Satan and his Angels Hurled Down from Heaven

“The great dragon was hurled down—that ancient serpent called the devil, or Satan, who leads the whole world astray. He was hurled down to the earth, and his angels with him.”

~Revelation 12:9 (NIV).

It’s an instant in time that cracked the history plate and forever cast into security the ordained-of-faith Remnant of God. The role and authority of John’s revelation—at least in his own apostolic auspices—is unquestioned. This Jesus—the Lamb of God—came to conquer the divine curse, and this he certainly did upon the cross of Golgotha.

The moment that split the vestiges of time and history, casting Satan into the torment of a hell beyond hell unto the spiritual home of earth, is so simplistically profound we could never truly grasp its cataclysmic significance.

What occurs in the heavens during this time of great upheaval—the satanic rebellion—is too magnificent in its terror for us to contemplate. We are caused to think this has already happened. And for us it has.

This is where time for God and time for us depart. There is an end-times significance, for instance, in the birth of the Son. It’s not just about the cross. Satan has been defeated once and for all but his spirit and his angels of darkness still roam this earth in their vicarious destructiveness. “He is filled with fury, because he knows that his time is short” (Rev. 12:12c). Time is then, a warp for us. It is twisted. If we try and think of the coming of Jesus etc in terms of our time we’re already on the wrong track of thought.

The devil belongs to us here on earth, sadly, but only—again—for a short time. He does not belong to us or we him, spiritually—if we’re in Jesus, but he is part of us and our world more than we’d like. This is our living reality and we have to bear it.

This, again, can confuse us. Do we have the Spirit of God in us or not?
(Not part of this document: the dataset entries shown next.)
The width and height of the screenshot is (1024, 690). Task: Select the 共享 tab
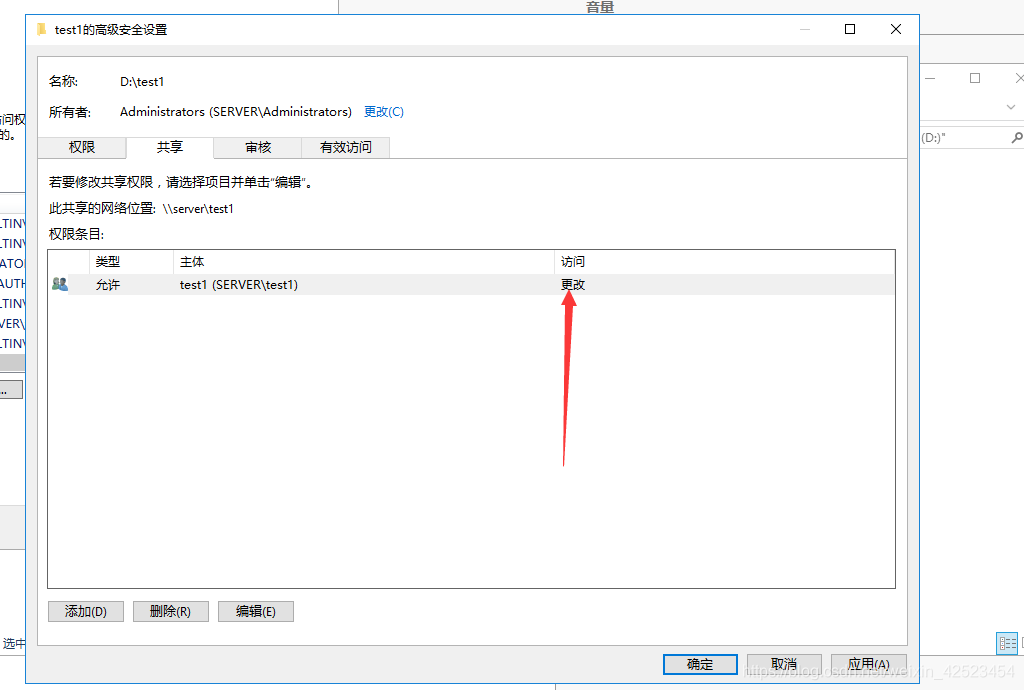click(170, 147)
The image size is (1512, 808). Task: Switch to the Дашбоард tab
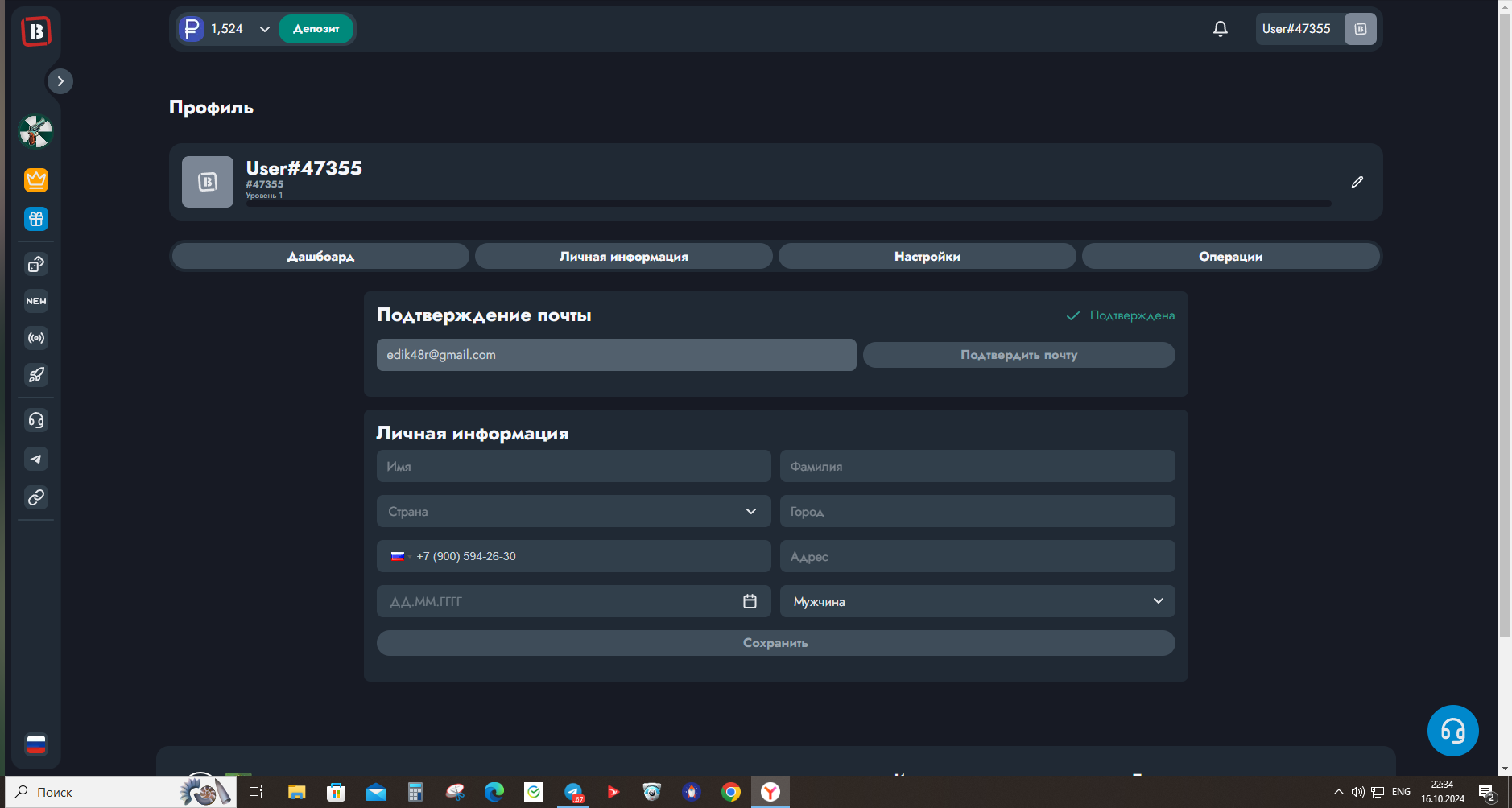pyautogui.click(x=320, y=256)
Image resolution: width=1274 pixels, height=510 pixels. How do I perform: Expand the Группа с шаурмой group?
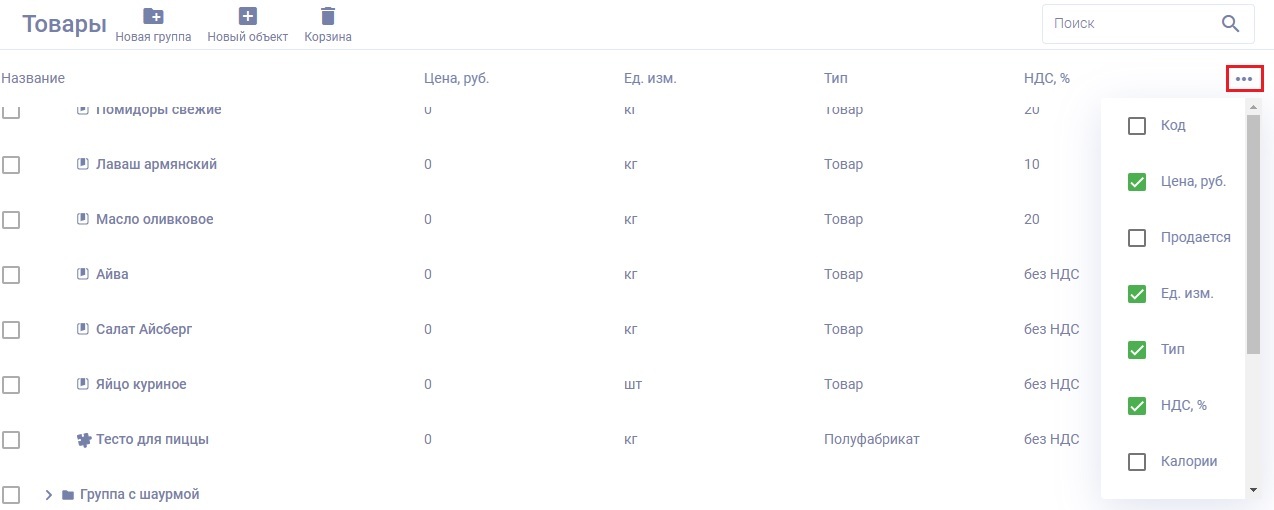pos(48,495)
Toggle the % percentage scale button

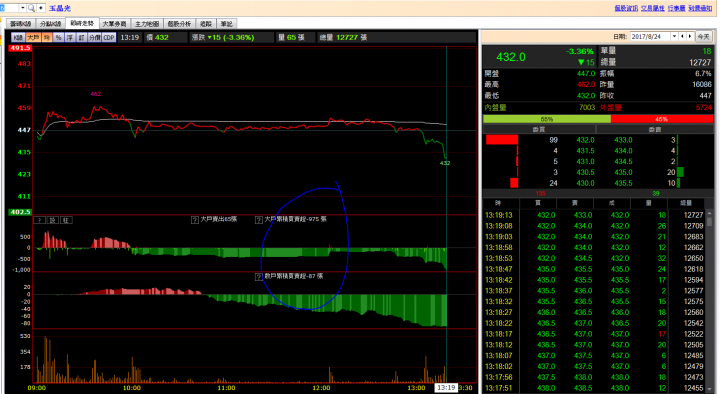(58, 38)
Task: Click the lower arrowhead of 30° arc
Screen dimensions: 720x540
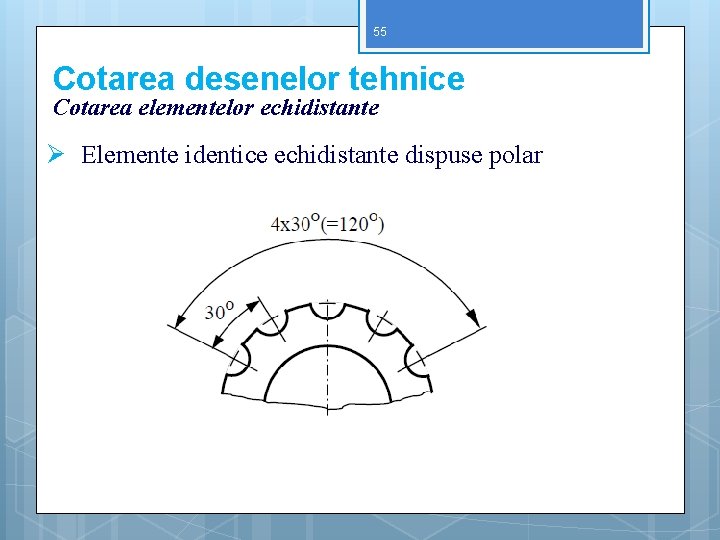Action: click(218, 340)
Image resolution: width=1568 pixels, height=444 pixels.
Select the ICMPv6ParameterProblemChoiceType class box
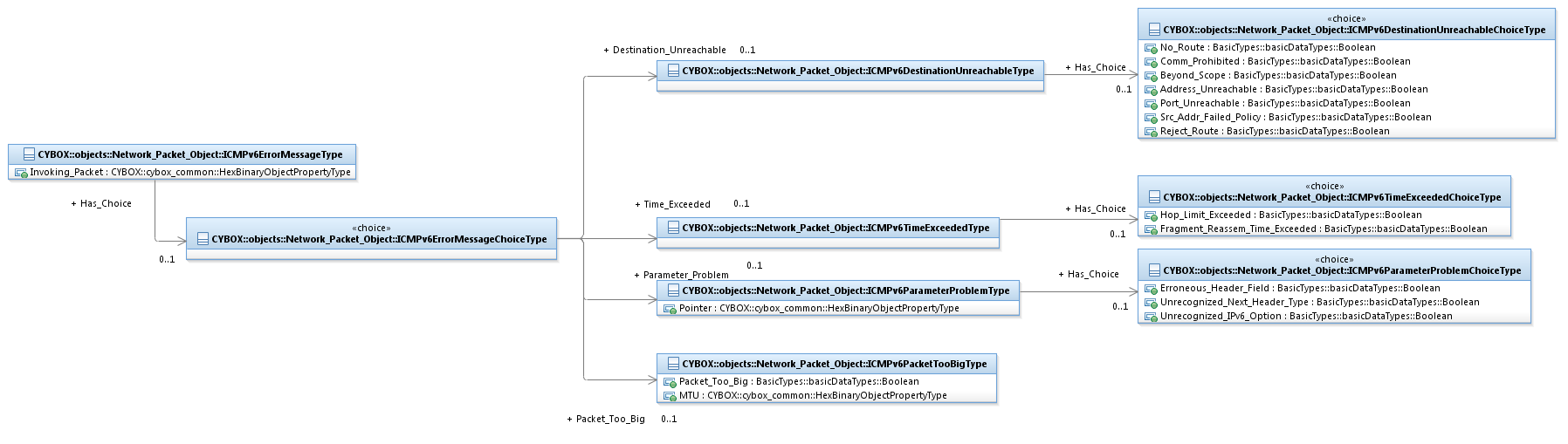(1334, 286)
Yes, of course we do. But we also contend very much so with the spirit of darkness—the Accuser. He’s continually against us and the purposes of God that we love and endorse. He wants to interrupt this. And just as the war at the heavenly realm was cataclysmic our lives resemble this war at times, albeit on a much smaller scale.

In similar ways the ensuing verses deliver more context:

“Then I heard a loud voice in heaven say:

‘Now have come the salvation and the power and the kingdom of our God,

and the authority of his Christ.

For the accuser of our brothers,

who accuses them before our God day and night,

bas been hurled down.

They overcame him

by the blood of the Lamb

and by the word of their testimony;

they did not love their lives so much

as to shrink from death.’

~Revelation 12:10-11 (NIV).

Now, this is where our faith takes us into scary territory—from the worldly viewpoint. There are three ways mentioned in this passage that Satan is comprehensively vanquished. The blood of the Lamb is the obvious first way. The second is via the word of our testimony to Jesus as our Lord and Saviour; this is tested in the third. Combining this then with the third—not clinging so much to life that we shrink from death—we can see that there will come a time where the faithful will actually be required to be utterly faithful, even to death if that were necessary.
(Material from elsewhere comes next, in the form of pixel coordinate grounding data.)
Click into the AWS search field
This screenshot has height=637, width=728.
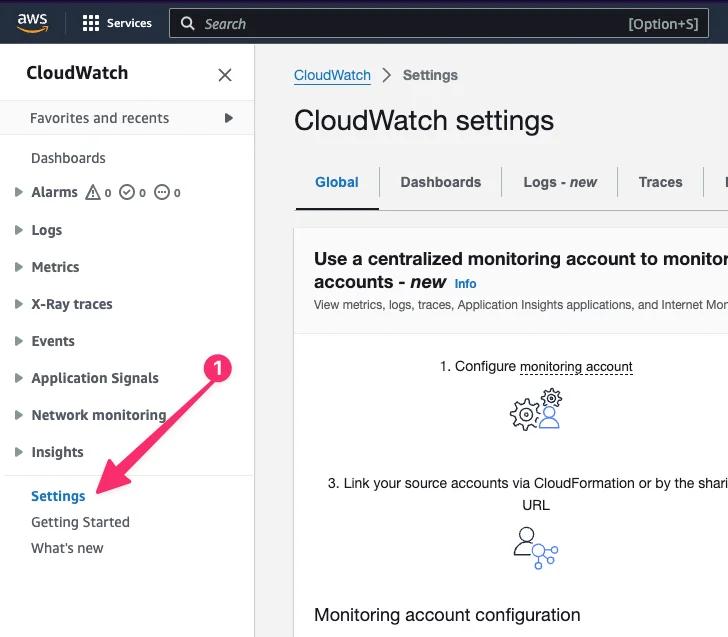click(x=400, y=24)
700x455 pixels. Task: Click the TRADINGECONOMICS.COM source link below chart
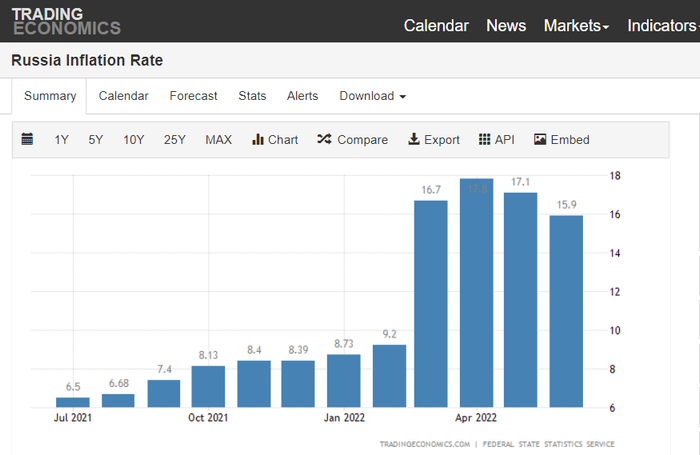pyautogui.click(x=424, y=444)
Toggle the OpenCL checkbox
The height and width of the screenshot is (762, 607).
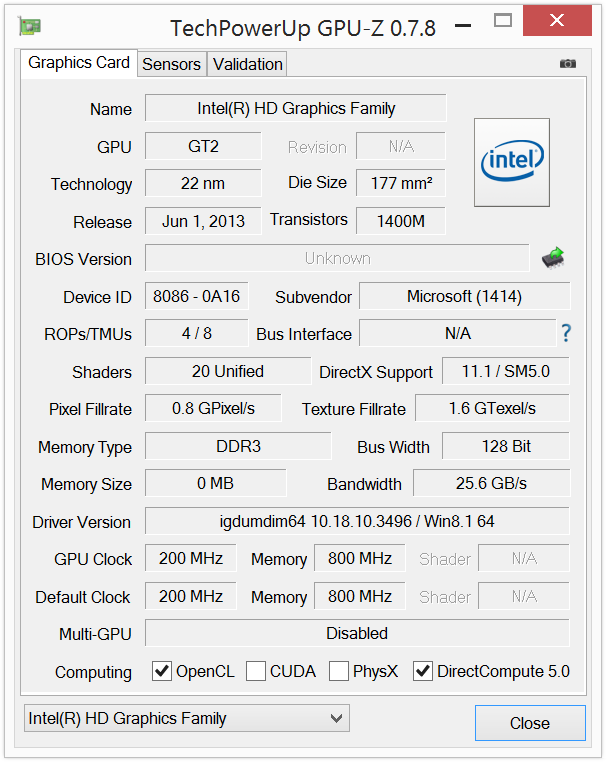[162, 671]
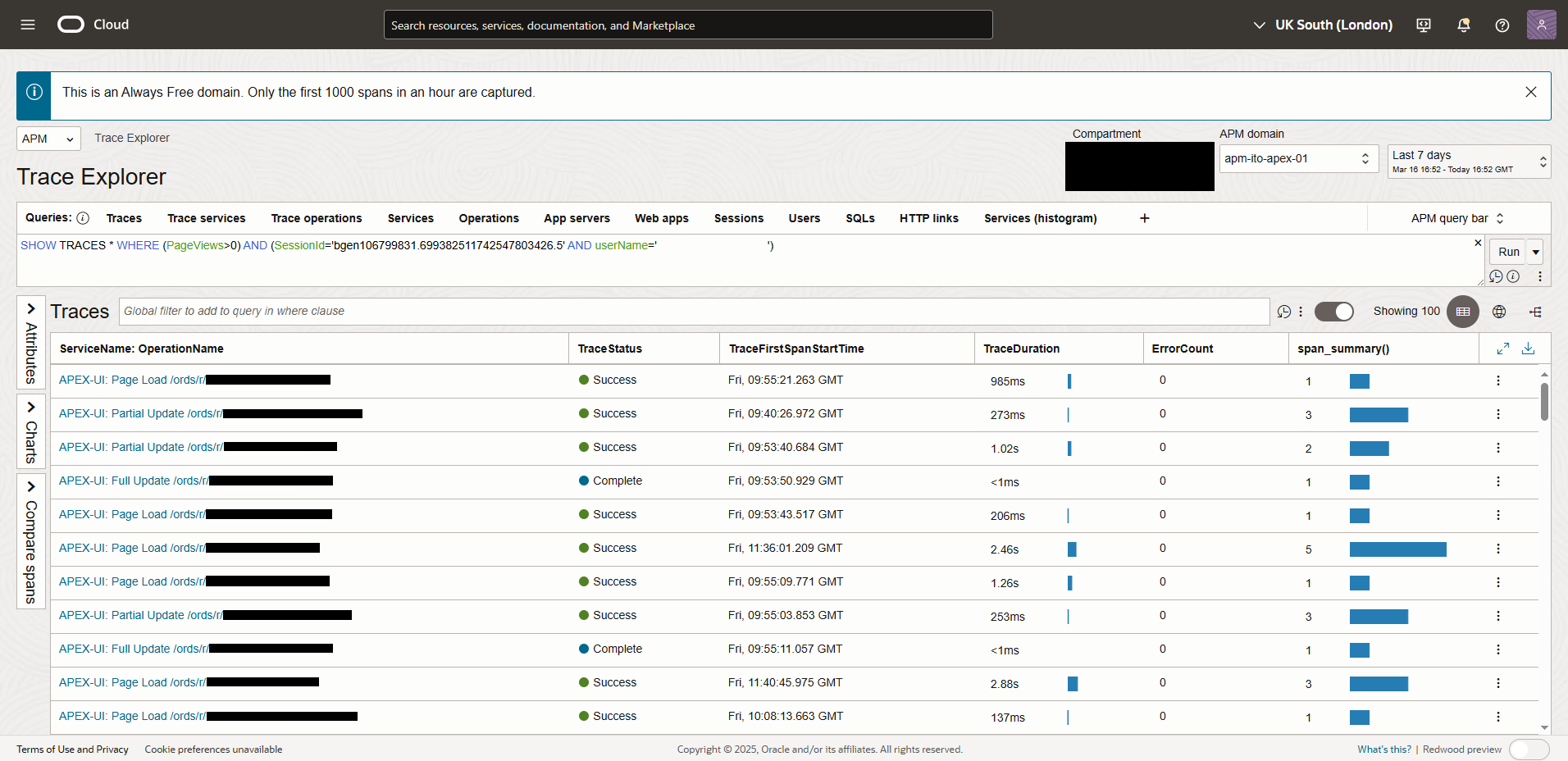Toggle the Redwood preview switch
This screenshot has width=1568, height=761.
click(1529, 750)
And this ushers in a fresh and harrowing meaning to the Scripture of Jesus’ that we must lose our lives to save them (Mark 8:35). We will be required to undergo persecution, discrimination and even possibly death—ideally, and incredibly, in silence, as Jesus did.

© 2010 S. J. Wickham.

General Reference: Christopher C. Rowland, The Book of Revelation – Introduction, Commentary, and Reflections (Nashville, Tennessee: Abingdon Press, 1998), pp. 649-50.